*EXERCISE DETAILS*. Which lines in the data below contain the word "agent"? Return each of them.

*EXERCISE MATERIAL*.
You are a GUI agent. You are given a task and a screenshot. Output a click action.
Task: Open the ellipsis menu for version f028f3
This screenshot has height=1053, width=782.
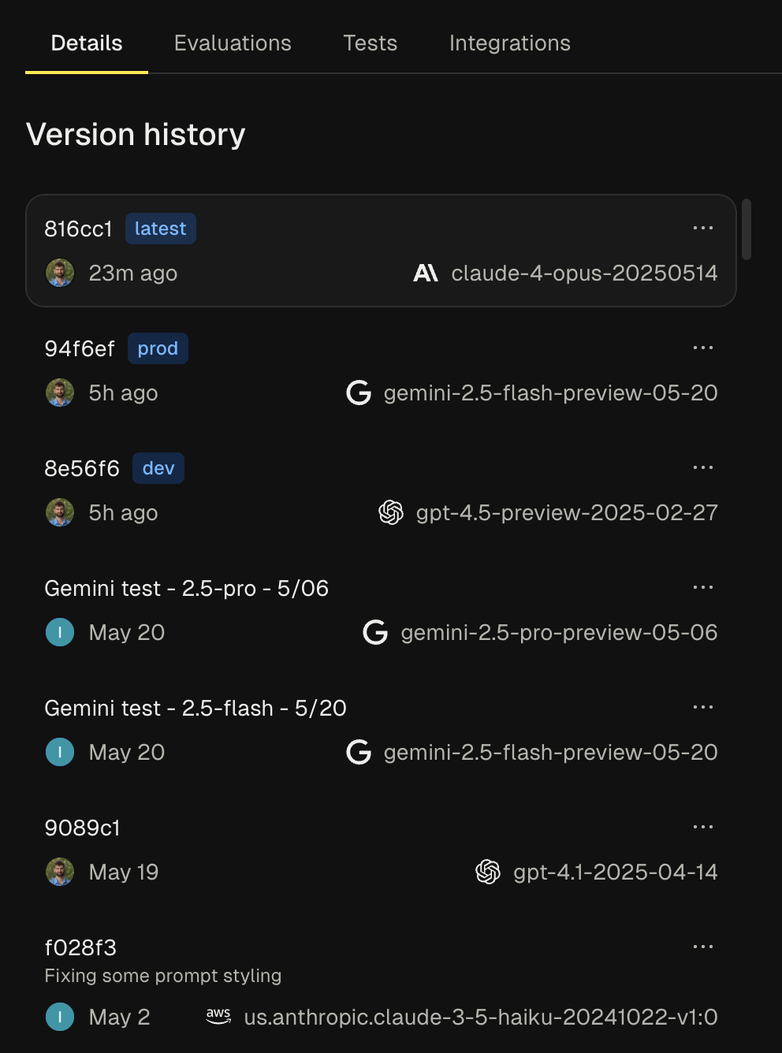coord(702,947)
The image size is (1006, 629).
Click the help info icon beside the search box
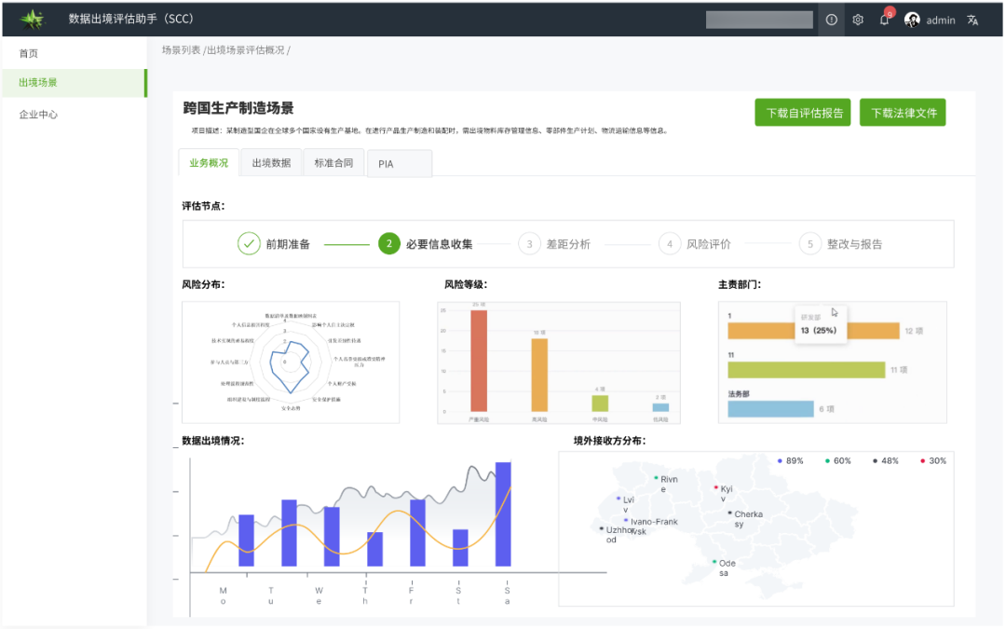click(830, 20)
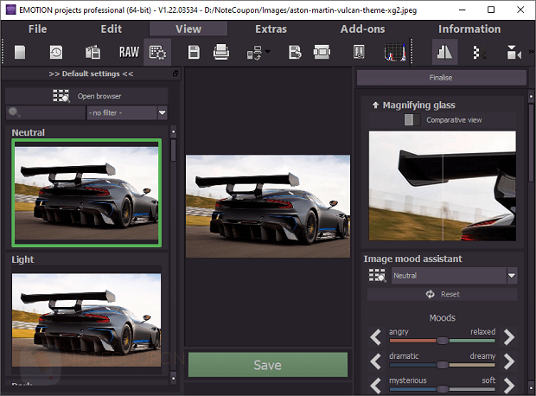
Task: Click the angry–relaxed mood slider
Action: [441, 340]
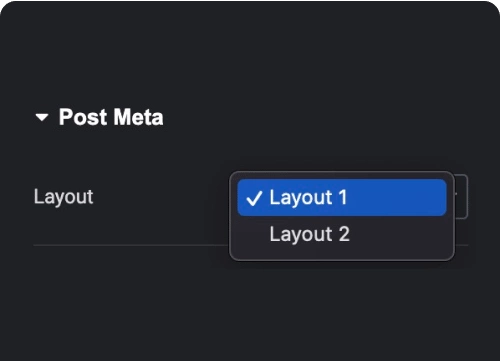Toggle the Post Meta disclosure triangle
Screen dimensions: 500x361
(42, 117)
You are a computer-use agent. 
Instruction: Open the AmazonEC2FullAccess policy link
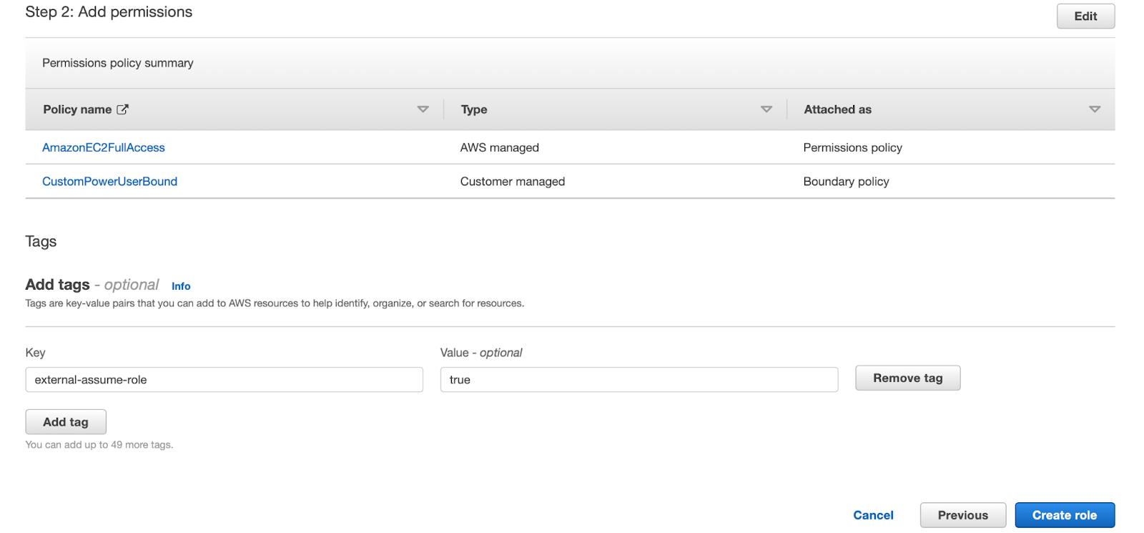[104, 147]
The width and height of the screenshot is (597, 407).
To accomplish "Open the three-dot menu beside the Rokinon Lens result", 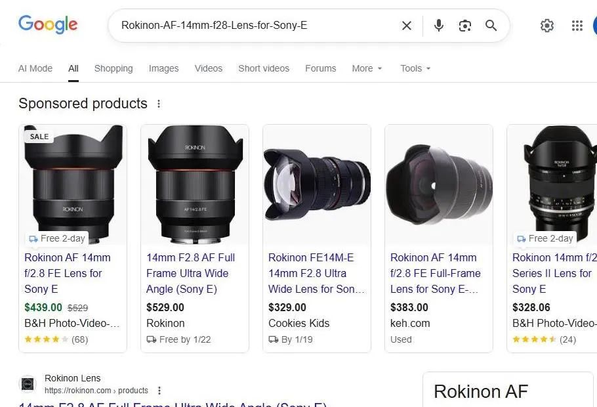I will (159, 390).
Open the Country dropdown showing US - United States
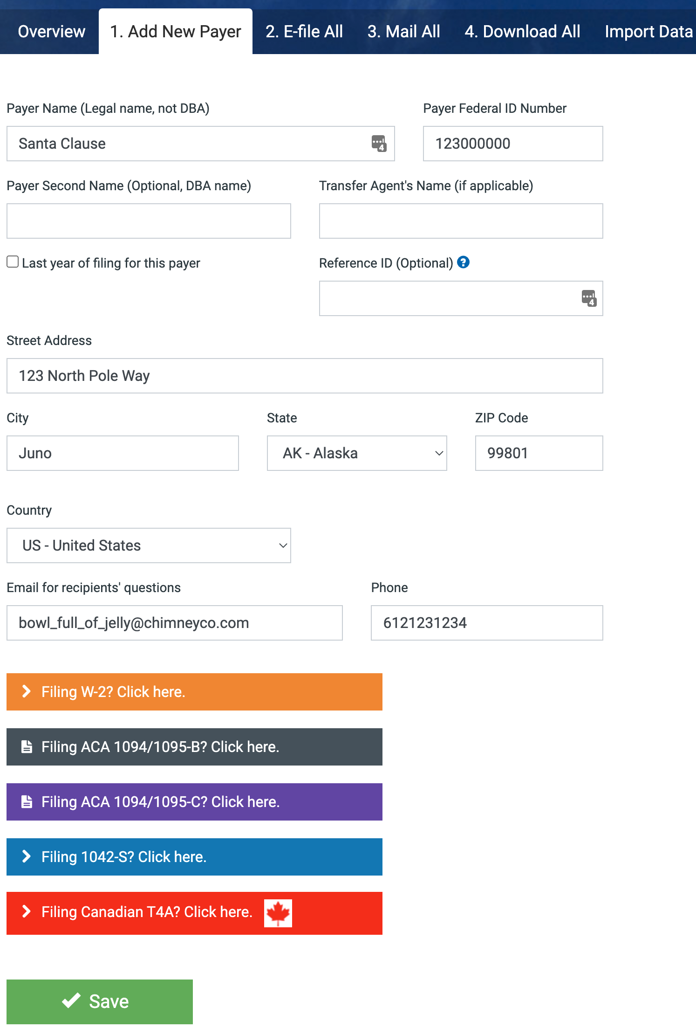Image resolution: width=696 pixels, height=1035 pixels. (149, 545)
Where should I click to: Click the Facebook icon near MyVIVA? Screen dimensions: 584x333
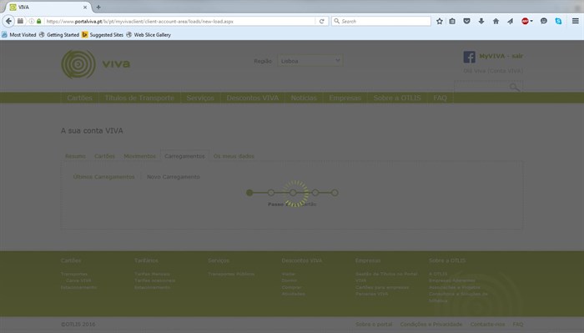click(x=469, y=57)
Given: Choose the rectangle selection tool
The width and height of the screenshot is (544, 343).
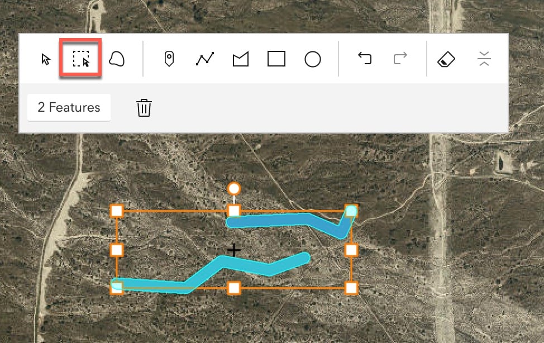Looking at the screenshot, I should [81, 58].
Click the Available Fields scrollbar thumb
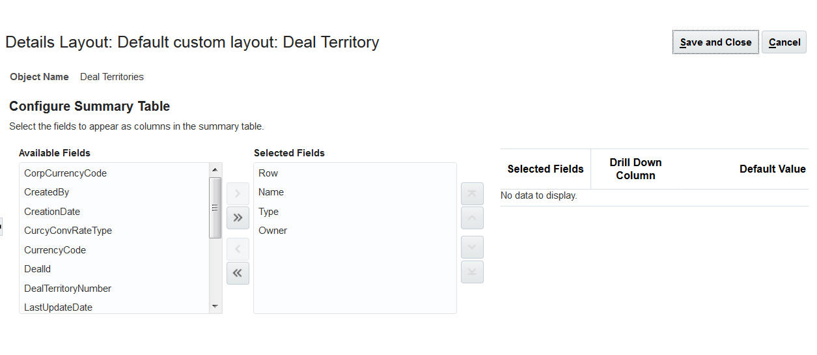817x355 pixels. pyautogui.click(x=215, y=207)
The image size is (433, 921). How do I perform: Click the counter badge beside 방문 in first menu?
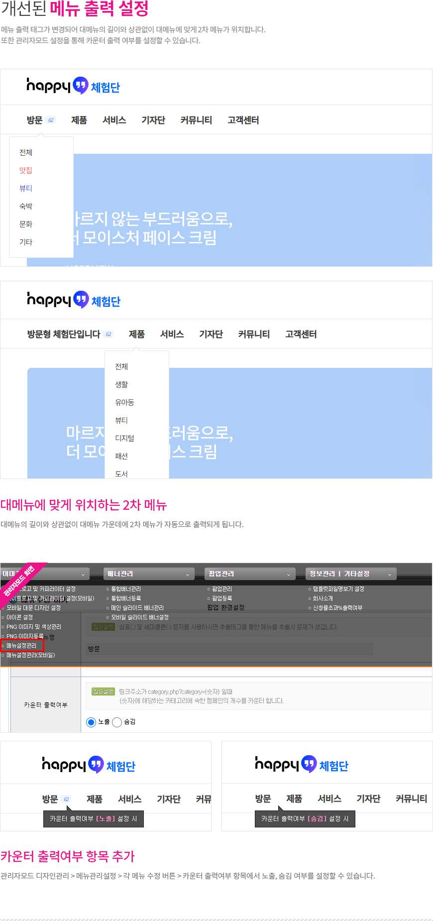click(51, 120)
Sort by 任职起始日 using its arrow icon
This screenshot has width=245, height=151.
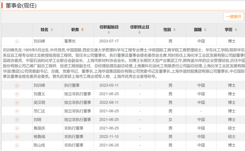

*COMPLETED EXERCISE*.
You are a GUI agent. You are given a task and a screenshot. Output a click action.
You are a computer-use agent. 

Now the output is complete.